After : More light will reach the garden below.
The quince tree was supposed to be removed when the new landscaping was done in the garden, but when the time came, neither I nor the builders could bear to cut it down and the retaining wall was carefully built around it. It has rewarded our kindness by carrying a bumper crop. Over the next month the fruit will swell further and gradually ripen, filling the area with the delicious scent of quinces on still sunny days (of which I hope there will be many). I have always planted quinces in my gardens over the years –
I love the fruits uncompromising solidity which means that you have to work hard to release their delicious flavour,
but as they wait until a quiet time in the gardening year, I’m more than happy to devote an afternoon or two to making membrillo (quince cheese) and quince vodka. Another recommended diversion during the late autumn or winter months is the wonderful (but very, very slow) film Quince Tree of the Sun which follows the artist Antonio Lopez as he tries to paint the tree in his garden as the fruit gradually ripens and hangs lower on the tree – it is mesmerising – but definitely not for anyone who likes action movies.

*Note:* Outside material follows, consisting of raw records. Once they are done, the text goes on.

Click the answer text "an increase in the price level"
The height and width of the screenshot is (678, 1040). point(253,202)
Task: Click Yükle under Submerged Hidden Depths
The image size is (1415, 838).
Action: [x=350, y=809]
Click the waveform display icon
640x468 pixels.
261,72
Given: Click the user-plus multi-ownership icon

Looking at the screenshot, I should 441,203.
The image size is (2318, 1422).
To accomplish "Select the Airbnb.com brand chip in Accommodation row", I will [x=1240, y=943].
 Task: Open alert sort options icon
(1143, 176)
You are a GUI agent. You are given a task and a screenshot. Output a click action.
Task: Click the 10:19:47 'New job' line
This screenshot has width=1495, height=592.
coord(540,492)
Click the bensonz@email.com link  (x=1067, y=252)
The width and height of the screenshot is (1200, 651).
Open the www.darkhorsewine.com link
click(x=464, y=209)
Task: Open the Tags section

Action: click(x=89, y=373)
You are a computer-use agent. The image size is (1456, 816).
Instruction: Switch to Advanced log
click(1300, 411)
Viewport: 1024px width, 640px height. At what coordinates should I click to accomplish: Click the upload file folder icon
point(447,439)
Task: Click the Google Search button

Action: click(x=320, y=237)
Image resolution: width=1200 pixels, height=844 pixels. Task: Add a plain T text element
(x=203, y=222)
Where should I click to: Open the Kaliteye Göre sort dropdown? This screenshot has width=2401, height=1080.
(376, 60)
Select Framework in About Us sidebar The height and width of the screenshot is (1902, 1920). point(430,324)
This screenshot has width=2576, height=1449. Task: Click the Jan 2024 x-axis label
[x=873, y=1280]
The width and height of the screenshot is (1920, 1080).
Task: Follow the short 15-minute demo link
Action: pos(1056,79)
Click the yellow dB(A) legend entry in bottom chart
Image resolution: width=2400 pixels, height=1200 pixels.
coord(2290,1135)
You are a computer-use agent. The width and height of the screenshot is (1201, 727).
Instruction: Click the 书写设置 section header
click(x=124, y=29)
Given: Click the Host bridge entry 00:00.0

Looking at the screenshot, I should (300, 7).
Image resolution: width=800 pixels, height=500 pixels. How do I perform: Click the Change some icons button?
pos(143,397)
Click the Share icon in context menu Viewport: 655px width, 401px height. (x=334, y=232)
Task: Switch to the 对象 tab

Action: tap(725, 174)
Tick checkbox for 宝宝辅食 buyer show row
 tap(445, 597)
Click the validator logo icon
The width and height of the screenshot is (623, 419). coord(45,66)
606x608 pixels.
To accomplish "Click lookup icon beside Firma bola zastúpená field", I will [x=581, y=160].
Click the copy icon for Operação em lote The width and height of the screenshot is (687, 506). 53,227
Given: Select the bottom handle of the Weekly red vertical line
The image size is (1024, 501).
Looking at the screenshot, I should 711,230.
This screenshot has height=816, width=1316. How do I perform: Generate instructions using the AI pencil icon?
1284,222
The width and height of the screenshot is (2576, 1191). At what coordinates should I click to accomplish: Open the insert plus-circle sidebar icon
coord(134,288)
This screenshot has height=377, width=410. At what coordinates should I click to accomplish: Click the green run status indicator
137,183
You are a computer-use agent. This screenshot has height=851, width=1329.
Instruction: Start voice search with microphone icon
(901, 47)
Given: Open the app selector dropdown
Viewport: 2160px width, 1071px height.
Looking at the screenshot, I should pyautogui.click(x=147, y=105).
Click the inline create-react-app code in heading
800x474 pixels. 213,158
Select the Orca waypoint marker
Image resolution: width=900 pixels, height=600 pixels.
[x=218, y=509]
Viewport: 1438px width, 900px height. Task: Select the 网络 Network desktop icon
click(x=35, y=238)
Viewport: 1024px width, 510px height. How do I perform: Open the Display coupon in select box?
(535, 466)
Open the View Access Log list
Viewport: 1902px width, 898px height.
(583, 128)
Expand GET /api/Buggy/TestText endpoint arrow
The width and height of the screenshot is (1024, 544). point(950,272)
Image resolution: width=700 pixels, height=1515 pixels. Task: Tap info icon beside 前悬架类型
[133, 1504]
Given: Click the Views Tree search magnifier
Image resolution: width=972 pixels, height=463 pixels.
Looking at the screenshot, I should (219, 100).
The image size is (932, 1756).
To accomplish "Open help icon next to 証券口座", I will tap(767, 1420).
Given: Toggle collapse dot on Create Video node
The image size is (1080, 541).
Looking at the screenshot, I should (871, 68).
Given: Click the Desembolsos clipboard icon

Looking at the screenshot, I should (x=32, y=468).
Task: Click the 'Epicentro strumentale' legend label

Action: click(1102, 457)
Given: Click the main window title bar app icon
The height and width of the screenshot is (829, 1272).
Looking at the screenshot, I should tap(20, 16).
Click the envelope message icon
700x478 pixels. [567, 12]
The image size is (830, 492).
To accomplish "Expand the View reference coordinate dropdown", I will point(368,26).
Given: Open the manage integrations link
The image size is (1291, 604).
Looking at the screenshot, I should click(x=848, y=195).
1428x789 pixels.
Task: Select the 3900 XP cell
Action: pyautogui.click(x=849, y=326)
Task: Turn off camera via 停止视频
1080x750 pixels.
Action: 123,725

One of my buys from Derry Watkins Special Plants Nursery near Bath was Salvia ‘Amistad’ – I love its intense blue colour and the fact that it is relatively compact – some can grow very tall and then have a tendency to snap their stems in windy weather. It is not reliably hardy, so I have already taken cuttings to ensure more Amistad next year.
Gladiolus murielae is a plant that keeps changing its name – it used to be Acidanthera, then Gladiolus callianthus and now G. Murielae, but whatever its name it is a thing of loveliness. Somehow I didn’t get round to ordering any this year and thought I would be without them because they are not reliably hardy, so I was delighted that several have grown in the new border. I can only think that they were in the soil that was removed from another border during the landscaping and that they like their new sunny spot.
There are some good splashes of colour amongst the fading or slug-ravaged plants in the garden. I gave the Phlox paniculata ‘Hesperis’ a selective Chelsea Chop earlier in the year, reducing some stems by half and leaving others untouched. The result is a plant that has now been flowering for three months, compared with other phlox in the garden that have long finished flowering.